Acting on instruction from mastermind Tarik Hassane, physics student Suhaib Majeed had got his hands on a gun and ammunition and was discussing buying an untraceable moped before police swooped to arrest him in September 2014.
His old school friend Hassane, nicknamed The Surgeon, was studying medicine in Sudan at the time but rushed back to London to carry on as a "lone wolf terrorist" before he too was picked up.
He identified Shepherd's Bush police station and the Parachute Regiment Territorial Army Barracks at White City as possible targets on Google Street View.
Midway through the Old Bailey trial, Hassane, 22, admitted conspiracy to murder and preparation of terrorist acts.
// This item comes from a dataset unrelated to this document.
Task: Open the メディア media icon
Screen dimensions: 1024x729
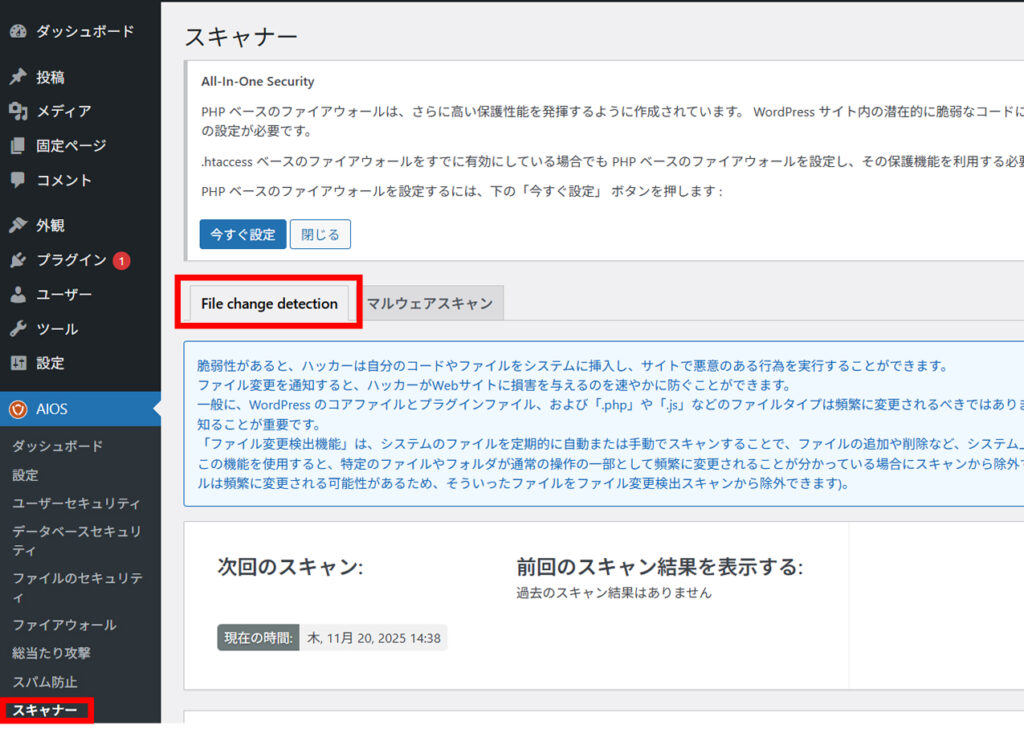Action: click(x=17, y=112)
But his right-hand man Majeed, 21, denied the charges and was convicted on Wednesday, the fifth day of deliberations.
Two other defendants, Nyall Hamlett, 25, and Nathan Cuffy, 26, were acquitted of being part of the plot by helping to provide the gun.
Jurors were not told that Hassane and Majeed, from west London, had links to the same mosque associated with Mohammed Emwazi, also known as Jihadi John, who achieved notoriety before his death in Syria as a grisly executioner for IS.
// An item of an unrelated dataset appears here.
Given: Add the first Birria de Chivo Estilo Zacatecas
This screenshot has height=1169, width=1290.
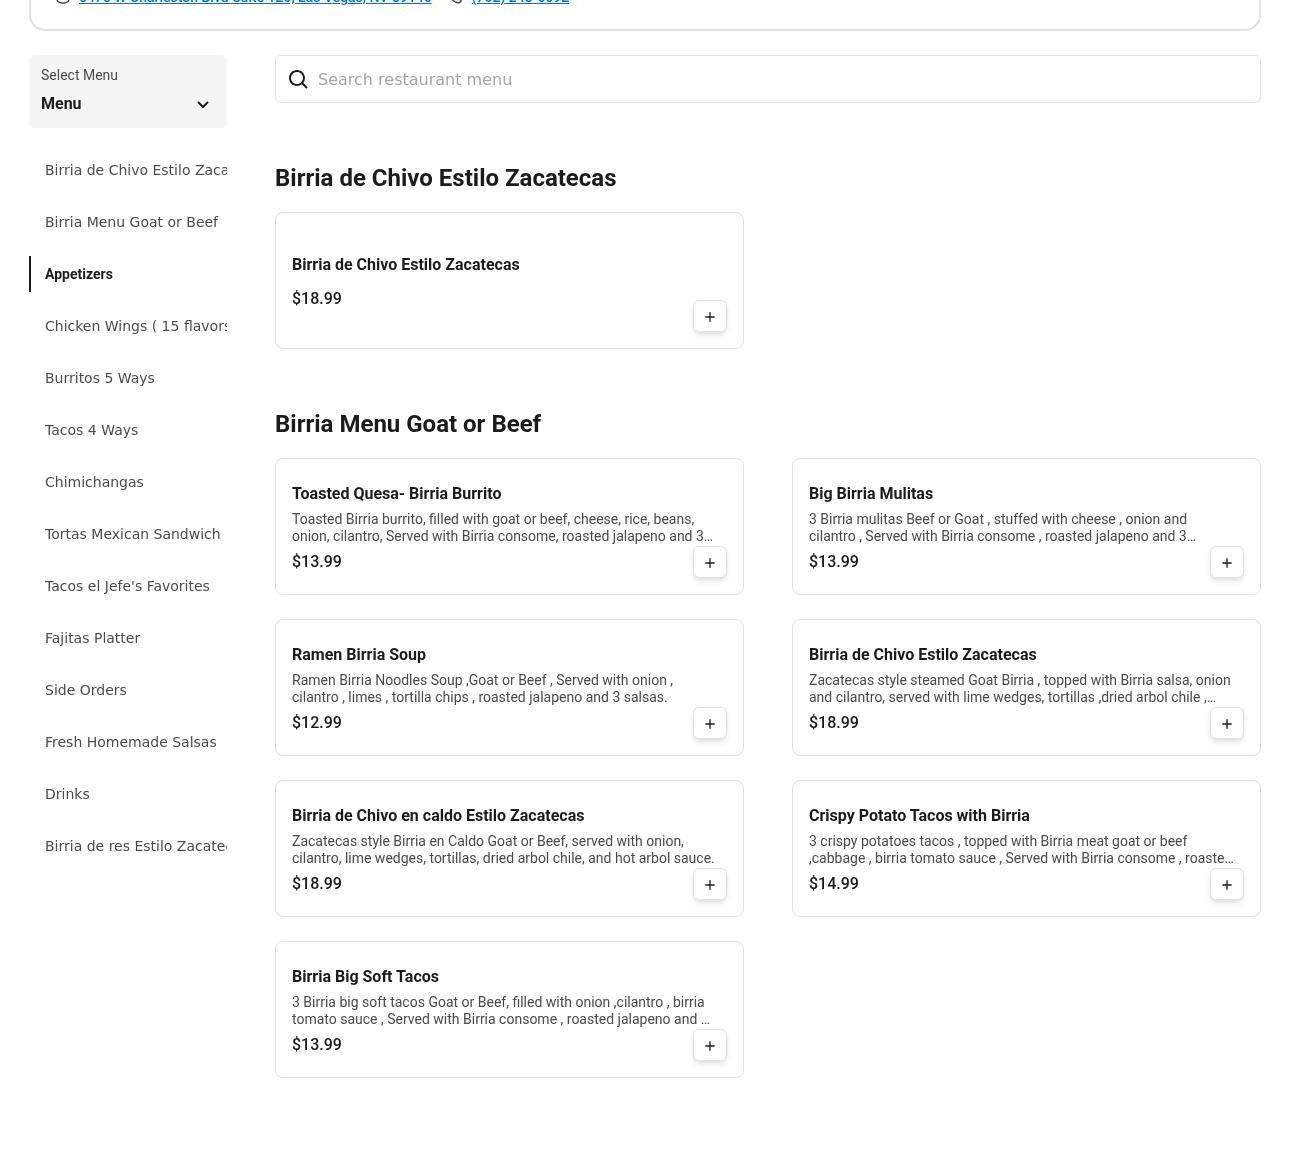Looking at the screenshot, I should tap(709, 317).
Afterwards, Metropolitan Police Commander Dean Haydon said the terror plot was a "step up" in terms of complexity and the use of guns, which was a "real concern" for police.
Prosecutor Brian Altman QC had said Hassane and Majeed were heavily influenced by the rise of Islamic State, which pronounced a caliphate in June 2014.
Within days, Hassane pledged his allegiance to IS and encouraged his friends to follow suit. He was pictured posing with a gun in one hand and a book on Osama bin Laden in the other.
The other defendants showed signs of extremist views, including his close friend Majeed, who was studying at the prestigious King's College London and was chairman of its Islamic society.
The court heard that Majeed sent a picture of a dead fighter "laughing" to a Telegram chat group named Turnup Terror Squad, of which Hassane was also a member.
And he had a "grim" video of Jihadi John beheading a journalist on his iPad, jurors were told.
Majeed was an "essential cog" in the conspiracy, having set up a laptop to exchange encrypted messages with Hassane in Khartoum.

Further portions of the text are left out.